Saved entries:
----------
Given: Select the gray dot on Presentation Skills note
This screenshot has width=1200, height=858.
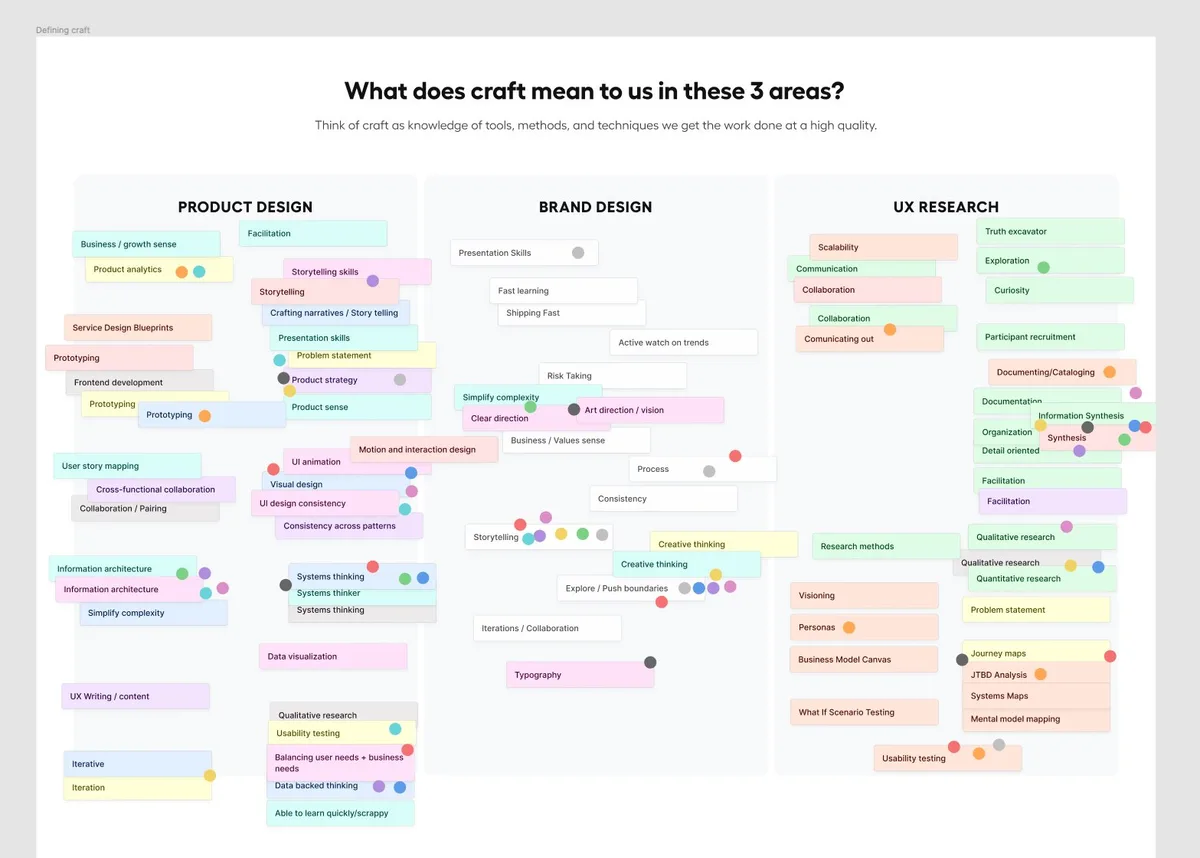Looking at the screenshot, I should pos(578,253).
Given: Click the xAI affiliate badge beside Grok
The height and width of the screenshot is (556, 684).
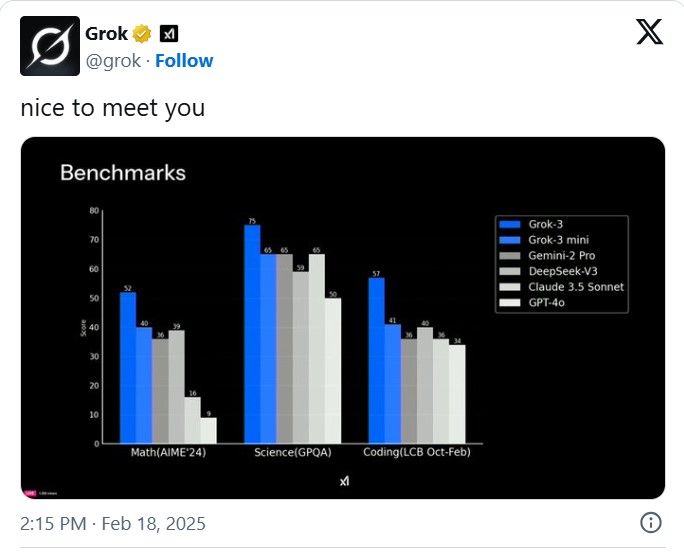Looking at the screenshot, I should 169,34.
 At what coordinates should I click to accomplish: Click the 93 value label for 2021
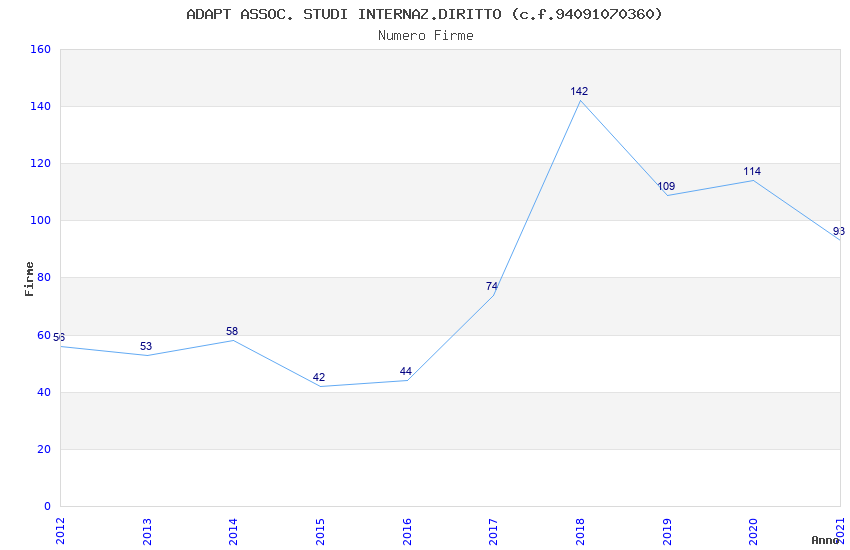point(839,231)
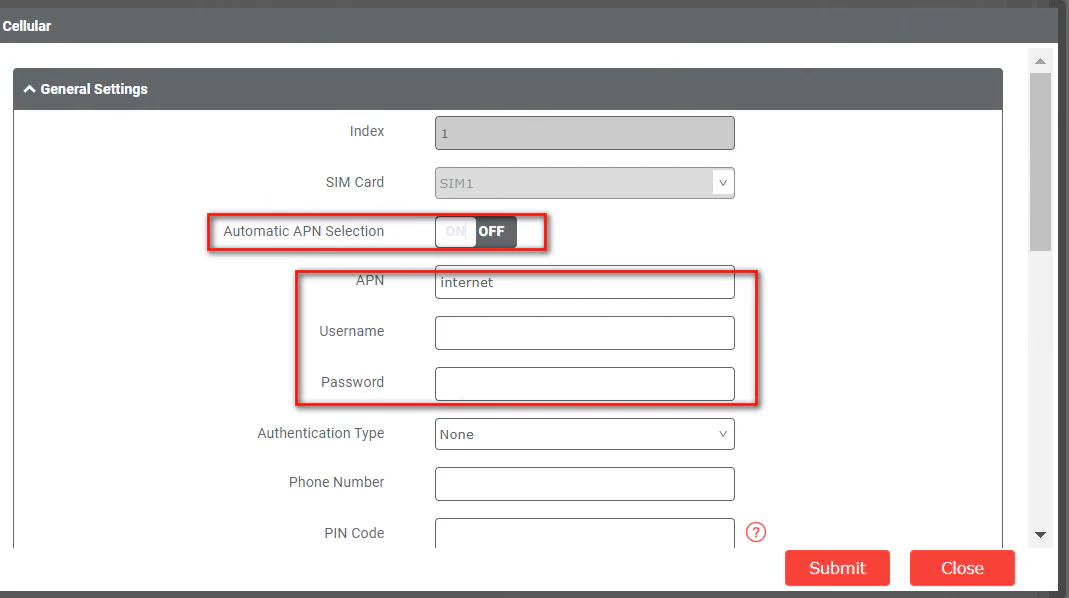Screen dimensions: 1069x598
Task: Select the General Settings header
Action: [x=93, y=89]
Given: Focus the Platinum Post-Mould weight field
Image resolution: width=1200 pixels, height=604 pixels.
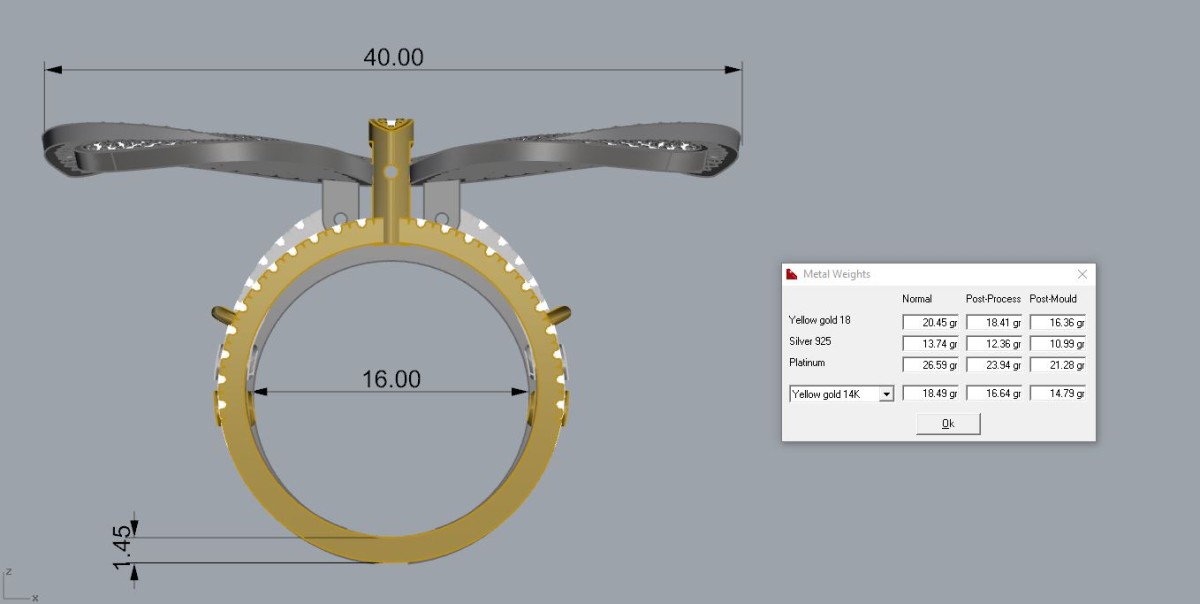Looking at the screenshot, I should point(1058,364).
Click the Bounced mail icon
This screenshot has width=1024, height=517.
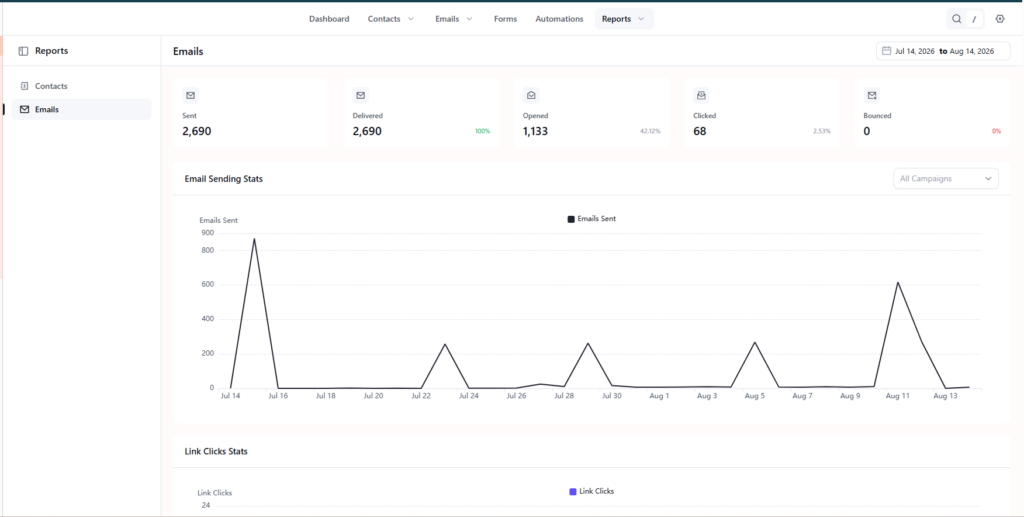872,95
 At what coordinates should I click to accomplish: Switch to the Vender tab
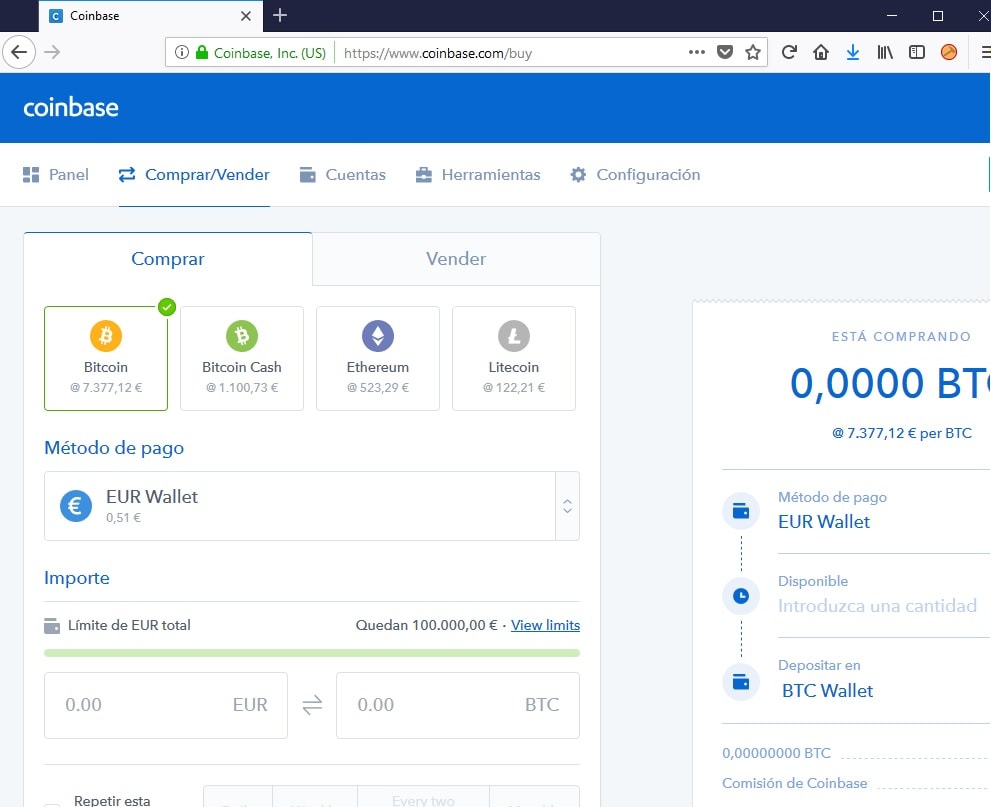pos(455,258)
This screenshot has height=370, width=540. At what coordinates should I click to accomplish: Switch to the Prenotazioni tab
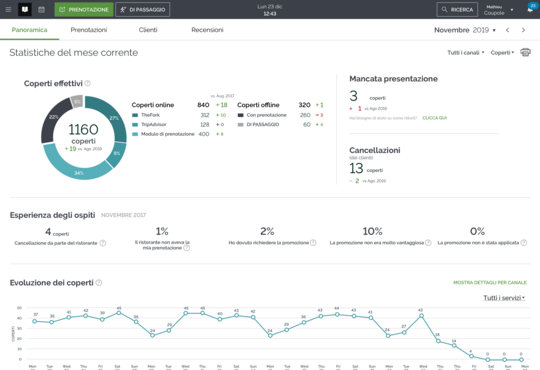click(89, 30)
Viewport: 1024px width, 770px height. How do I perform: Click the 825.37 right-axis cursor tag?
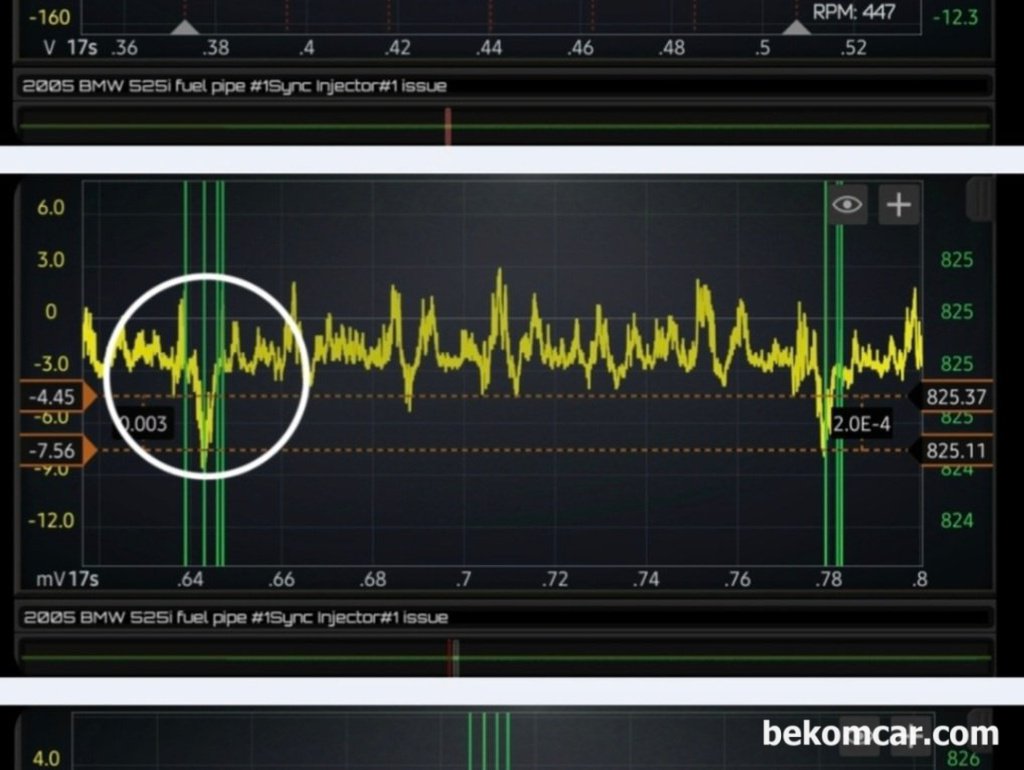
----------
[WHAT THIS TASK INVOLVES]: Select every line above that contains the word "Given", and copy it.

[EXPECTED ANSWER]:
Given: Select the gray dot on Presentation Skills note
Given: Click the xAI affiliate badge beside Grok
Given: Focus the Platinum Post-Mould weight field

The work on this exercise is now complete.